La cosa che mi ha sempre interessato è il lavoro preparatorio, quello che si fa
su e di un personaggio prima dell’inizio delle riprese di un film o di una serie, per conoscerlo più in profondità e allo stesso tempo trovare in esso qualcosa di me. Quindi creare un ponte tra me e lui, al fine di diventare una cosa sola. L’iter però cambia di volta in volta, perché non ho un percorso che seguo alla lettera, ma una cosa che faccio spesso nel periodo che precede l’inizio del set è trascorrere del tempo nei luoghi che hanno un qualche nesso o legame con il personaggio che mi è stato affidato. Faccio l’esempio di “Scordato”, dove interpreto una ragazza di Lauria e per imparare bene il dialetto ho passato alcune settimane in quelle zone, oppure prima di vestire i panni de La Fornarina in “Raffaello – Il Principe delle arti” sono andata un pomeriggio intero nel museo che ne ospita il ritratto per ammirarlo e studiarlo, così come ricordo di avere preso il treno per andare qualche giorno ad Assisi per immergermi nei luoghi che hanno fatto da cornice alla miniserie “Francesco” prima di calarmi nel personaggio di Sant’Agnese. A questo aggiungo anche tanto studio, la visione di altre opere che possano in qualche modo ispirarmi, darmi degli spunti o delle indicazioni, le stesse che possono scaturire strada facendo attraverso il confronto con il regista o con dei colleghi.

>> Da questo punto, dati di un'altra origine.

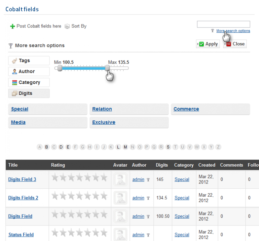Viewport: 259px width, 241px height.
Task: Click the Sort By icon
Action: coord(67,26)
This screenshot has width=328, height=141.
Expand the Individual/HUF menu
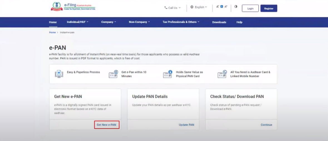click(78, 22)
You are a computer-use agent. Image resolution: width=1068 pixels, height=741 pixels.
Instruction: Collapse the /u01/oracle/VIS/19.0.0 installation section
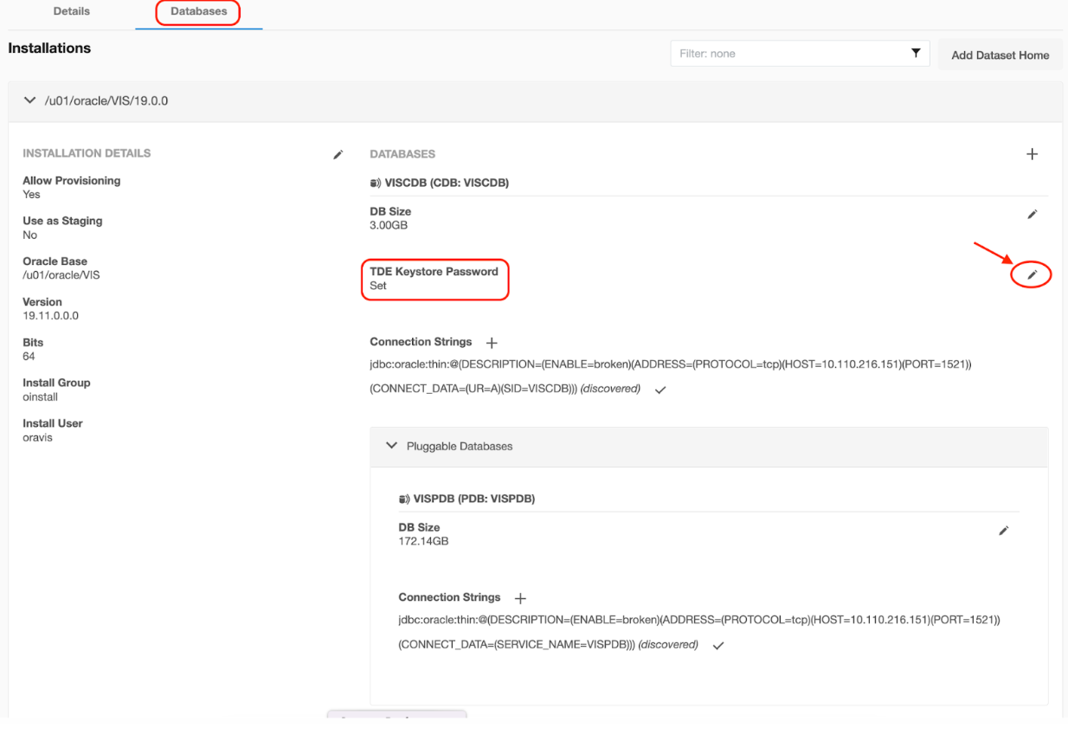[30, 101]
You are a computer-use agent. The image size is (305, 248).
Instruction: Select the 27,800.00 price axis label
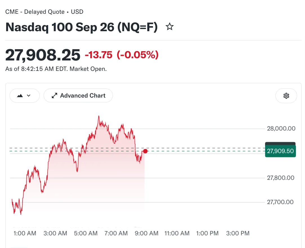pyautogui.click(x=281, y=178)
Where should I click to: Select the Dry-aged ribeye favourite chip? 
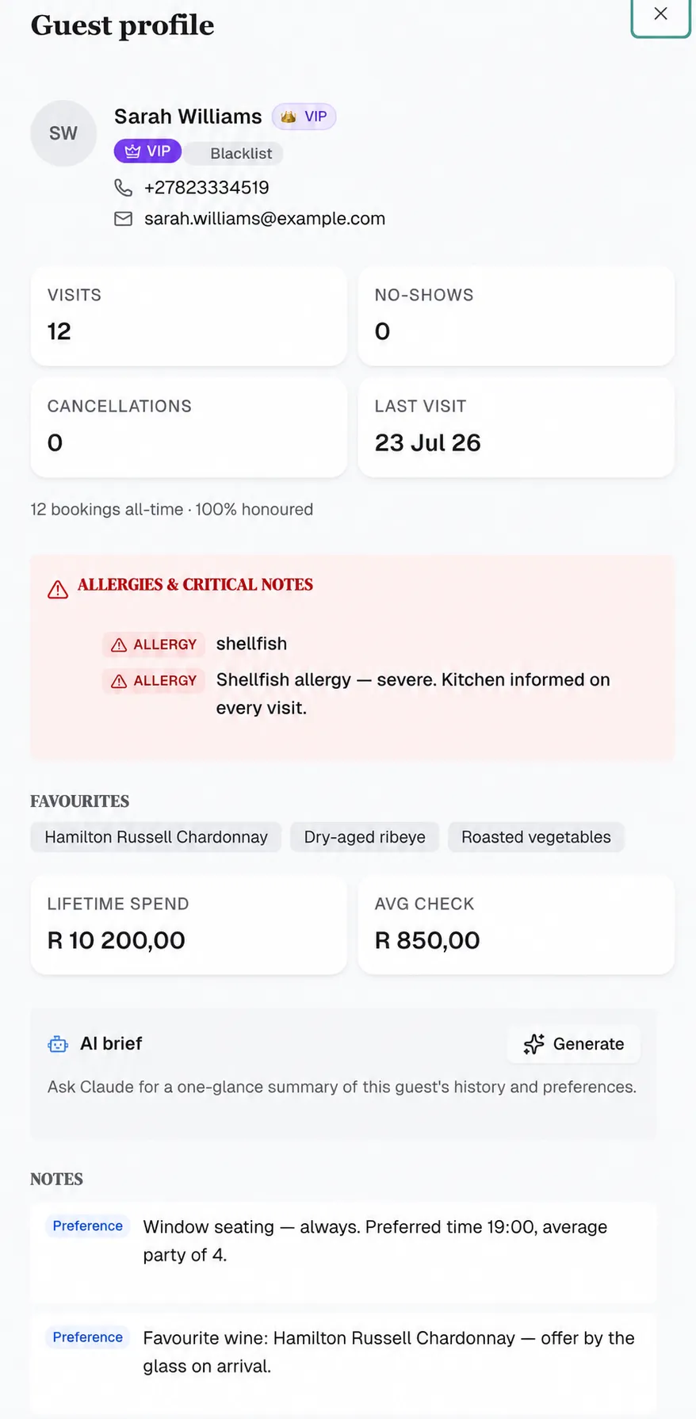pyautogui.click(x=365, y=837)

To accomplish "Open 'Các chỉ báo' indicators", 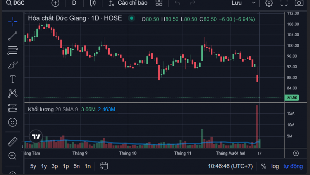I will click(x=128, y=3).
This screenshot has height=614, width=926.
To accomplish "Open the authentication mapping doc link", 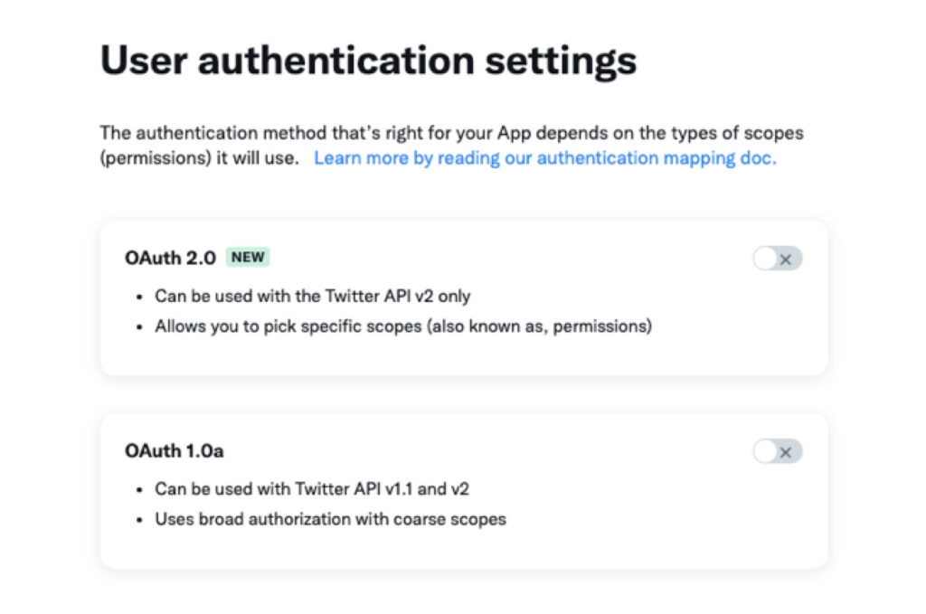I will tap(544, 158).
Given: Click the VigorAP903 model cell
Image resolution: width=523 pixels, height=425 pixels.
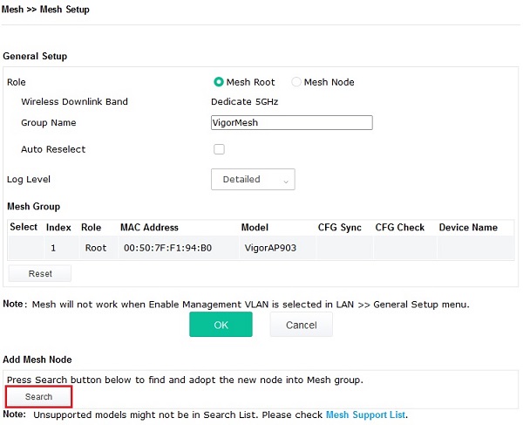Looking at the screenshot, I should [270, 248].
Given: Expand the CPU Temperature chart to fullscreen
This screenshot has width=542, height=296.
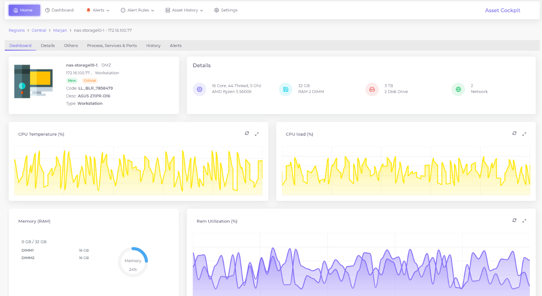Looking at the screenshot, I should pyautogui.click(x=257, y=134).
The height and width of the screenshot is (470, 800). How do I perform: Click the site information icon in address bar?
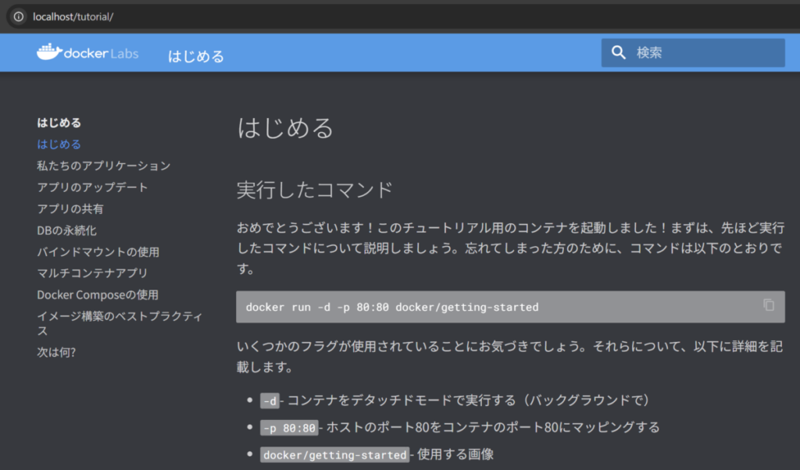pyautogui.click(x=18, y=16)
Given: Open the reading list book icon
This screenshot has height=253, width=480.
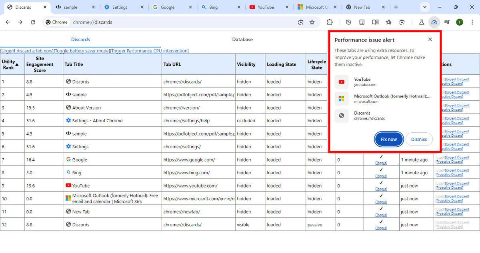Looking at the screenshot, I should click(376, 22).
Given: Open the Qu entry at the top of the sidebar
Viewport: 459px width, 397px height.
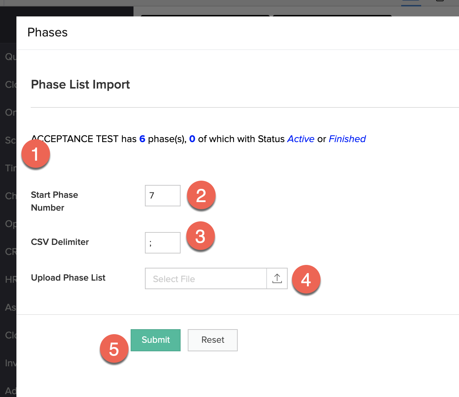Looking at the screenshot, I should coord(10,56).
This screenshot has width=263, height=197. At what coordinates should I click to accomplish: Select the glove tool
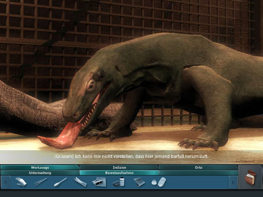point(21,182)
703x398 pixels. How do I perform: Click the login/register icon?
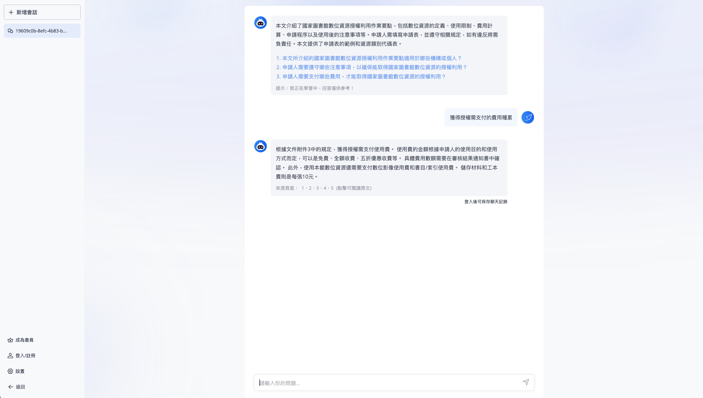click(x=10, y=356)
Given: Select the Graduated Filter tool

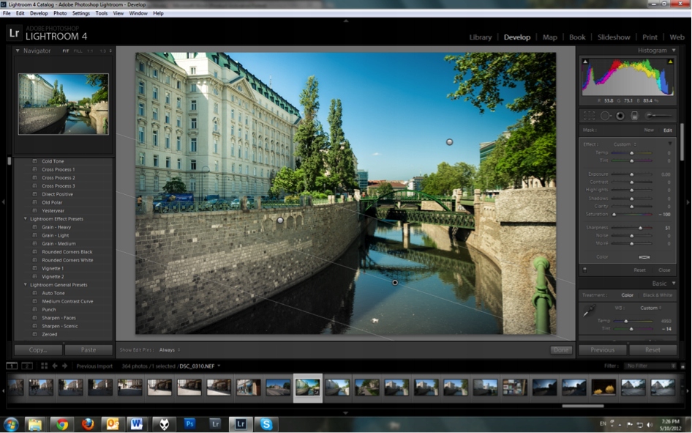Looking at the screenshot, I should point(633,115).
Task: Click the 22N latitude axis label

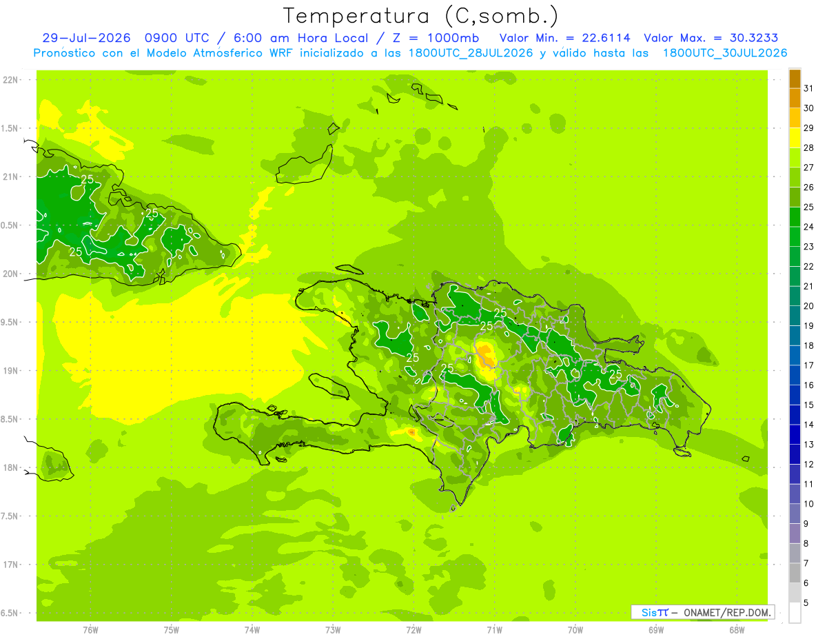Action: coord(10,79)
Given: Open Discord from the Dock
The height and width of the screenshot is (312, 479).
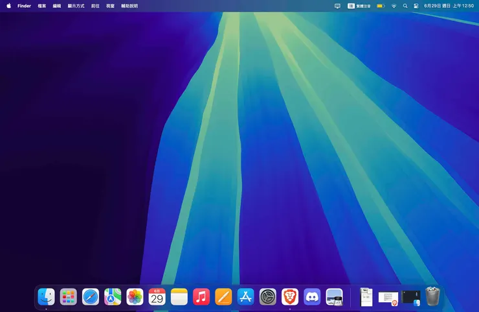Looking at the screenshot, I should [312, 297].
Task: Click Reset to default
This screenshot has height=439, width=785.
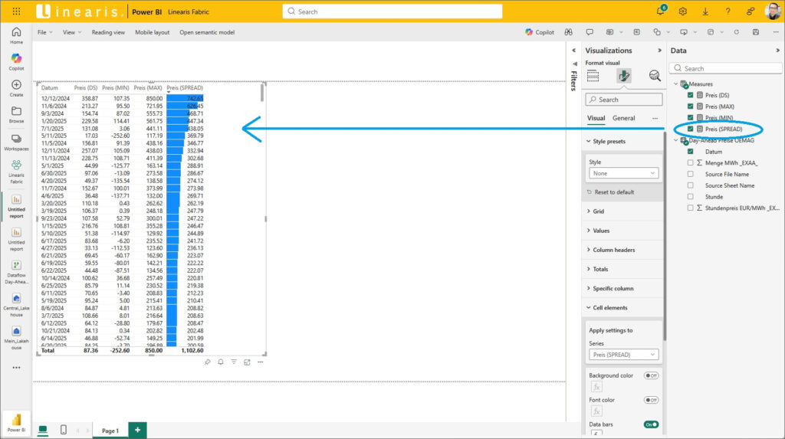Action: (x=614, y=192)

Il personaggio che l’ha messa più in difficoltà?
Quello che mi ha messo sicuramente più in difficoltà è stato quello di Angela
nella seconda stagione di “La mafia uccide solo d’estate”. Il suo è stato davvero un percorso complicatissimo da affrontare, scandito da una serie di evoluzioni che la portano dall’inizio alla fine della stagione ad attraversare cambiamenti fisici e psicologici che finiranno con il mutarla nel profondo. Nel corso della storia parte che è un’adolescente, poi vive il dramma dell’aborto al quale segue una forte depressione e una risalita che le farà oltrepassare il dolore, accompagnandola sino alla maturità. Non è stato facile nemmeno staccarsene una volta averne svestito i panni, poiché ha richiesto un grandissimo coinvolgimento emotivo da parte mia e al termine delle riprese ricordo di essermi sentita completamente svuotata. Il motivo sta nel fatto che do sempre l’anima ai personaggi che interpreto.
E quello che invece le è rimasto più appiccicato addosso?
La stessa Angela, alla quale adesso vado ad aggiungere la Rosanna di
“Scordato”, probabilmente sono i ruoli che mi sono rimasti più dentro. La
prima per i motivi che ho già indicato. La seconda perché mentre la interpretavo mi sono sentita veramente libera di “giocare” con le emozioni e
con quella “lucida follia” che in molti mi riconoscono. Si tratta in entrambi
i casi di figure femminili molto forti, delle autentiche combattenti in cerca
di riscatto, un po’ come me, che hanno lottato per diventare quello che sono.